Lavabit, the secure email service favoured by former US National Security Agency contractor Edward Snowden, will relaunch with better protection against interception, according to the company.
In a note published on the Lavabit website, its founder Ladar Levison said email is "the heart of our cyber-identities" and relaunching the secure email service would protect US Constitution-guaranteed values of freedom, justice and liberty.
Under pressure from United States authorities to allow silent interception of user communications, Levison decided to close down Lavabit in 2013 rather than hand over digital decryption keys under a search warrant.
Levison said the new version of Lavabit would be built around the Dark Internet Mail Environment (DIME) end-to-end encryption standard that he developed thanks to Kickstarter crowdfunding.

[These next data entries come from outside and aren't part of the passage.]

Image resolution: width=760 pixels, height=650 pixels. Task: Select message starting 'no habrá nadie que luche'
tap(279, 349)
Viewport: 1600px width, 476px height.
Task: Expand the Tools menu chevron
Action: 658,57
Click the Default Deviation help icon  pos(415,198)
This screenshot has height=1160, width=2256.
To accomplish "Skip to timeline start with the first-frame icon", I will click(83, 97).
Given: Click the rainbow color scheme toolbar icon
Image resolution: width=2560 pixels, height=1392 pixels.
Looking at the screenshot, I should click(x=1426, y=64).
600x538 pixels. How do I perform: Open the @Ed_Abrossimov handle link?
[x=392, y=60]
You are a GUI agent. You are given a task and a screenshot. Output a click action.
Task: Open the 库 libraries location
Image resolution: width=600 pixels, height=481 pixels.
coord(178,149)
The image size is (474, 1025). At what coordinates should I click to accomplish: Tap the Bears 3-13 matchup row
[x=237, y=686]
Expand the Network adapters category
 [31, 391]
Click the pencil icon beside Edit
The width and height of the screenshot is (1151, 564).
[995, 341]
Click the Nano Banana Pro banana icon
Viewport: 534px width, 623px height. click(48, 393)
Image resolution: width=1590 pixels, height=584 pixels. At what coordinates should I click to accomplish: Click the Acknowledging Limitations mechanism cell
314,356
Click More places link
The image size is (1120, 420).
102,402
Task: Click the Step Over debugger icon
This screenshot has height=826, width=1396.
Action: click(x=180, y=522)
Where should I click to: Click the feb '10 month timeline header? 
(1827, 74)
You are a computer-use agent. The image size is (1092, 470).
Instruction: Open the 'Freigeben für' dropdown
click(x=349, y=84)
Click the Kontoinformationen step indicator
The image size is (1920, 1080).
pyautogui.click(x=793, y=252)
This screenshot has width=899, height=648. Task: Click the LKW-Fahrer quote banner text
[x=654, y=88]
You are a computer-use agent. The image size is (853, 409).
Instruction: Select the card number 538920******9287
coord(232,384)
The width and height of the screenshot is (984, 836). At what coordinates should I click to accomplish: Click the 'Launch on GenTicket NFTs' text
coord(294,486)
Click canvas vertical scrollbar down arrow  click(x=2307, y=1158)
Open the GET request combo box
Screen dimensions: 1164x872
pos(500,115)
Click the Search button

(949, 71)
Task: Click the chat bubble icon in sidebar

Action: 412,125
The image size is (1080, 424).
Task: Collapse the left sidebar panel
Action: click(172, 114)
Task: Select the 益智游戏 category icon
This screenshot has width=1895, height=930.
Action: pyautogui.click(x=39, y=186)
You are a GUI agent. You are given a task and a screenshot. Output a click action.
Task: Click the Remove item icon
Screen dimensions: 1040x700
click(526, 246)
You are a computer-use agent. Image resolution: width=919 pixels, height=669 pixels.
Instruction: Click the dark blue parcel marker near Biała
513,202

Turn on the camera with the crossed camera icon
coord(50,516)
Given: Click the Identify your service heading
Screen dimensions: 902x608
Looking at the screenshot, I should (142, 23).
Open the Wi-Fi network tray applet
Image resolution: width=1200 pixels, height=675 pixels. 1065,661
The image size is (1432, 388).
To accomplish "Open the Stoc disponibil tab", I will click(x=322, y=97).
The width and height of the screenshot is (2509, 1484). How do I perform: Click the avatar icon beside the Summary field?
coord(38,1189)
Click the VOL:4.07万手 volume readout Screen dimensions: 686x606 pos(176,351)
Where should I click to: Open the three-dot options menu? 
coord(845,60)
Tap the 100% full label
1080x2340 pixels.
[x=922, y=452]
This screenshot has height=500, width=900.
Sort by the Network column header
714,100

DIME provides automated and federated encryption capabilities and is designed to work with different service providers, Levison said.
The new standard seeks to improve the secure - but difficult to use and incomplete - email encryption offered by existing solutions such as OpenPGP and S/MIME, which do not automatically scramble messages and their metadata.
DIME offers three encryption modes: trustful, cautious, and paranoid.
In the first mode, users are required to trust the mail server to manage encryption. Users' encryption keys are only stored in the server's memory when they are logged in.
Lavabit believes trustful mode will suit business users with regulatory requirements and data retention practices.
Added security can be achieved with the cautious and paranoid modes. The former is aimed at users who don't trust their email providers, and the latter gives users full control over their encryption keys. Levison said paranoid mode is "ultra-secure, however, requires technical proficiency in user key management".
According to Levison, Lavabit has installed hardware security modules (HSM) meeting the US Federal Information Processing Standard 140-2, which lets the service use digital keys without accessing them directly.
To prevent the key being extracted from HSM, Lavabit sets the passphrase for the system supervisor account blindly, which locks out the service provider's staffers.
There is no other way to extract the encryption key, Levison claimed, referring to the 2013 warrant that required Lavabit to hand over digital credentials to US authorities.
"Any attempt to extract the key will trigger a tamper circuit causing the key to self-destruct," Levison said.
Existing Lavabit customers will be able to access their accounts in the DIME Trustful mode, and update their credentials to the new standard.
While Levison also released the open souce Magma mail server for DIME, graphical messaging clients for operating systems such as macOS, Windows, Linux and Android still need to be developed.
It is possible to use existing mail clients such as Mozilla Thunderbird and Microsoft Outlook, Outlook Express and Windows Live Mail with DIME's Trustful mode.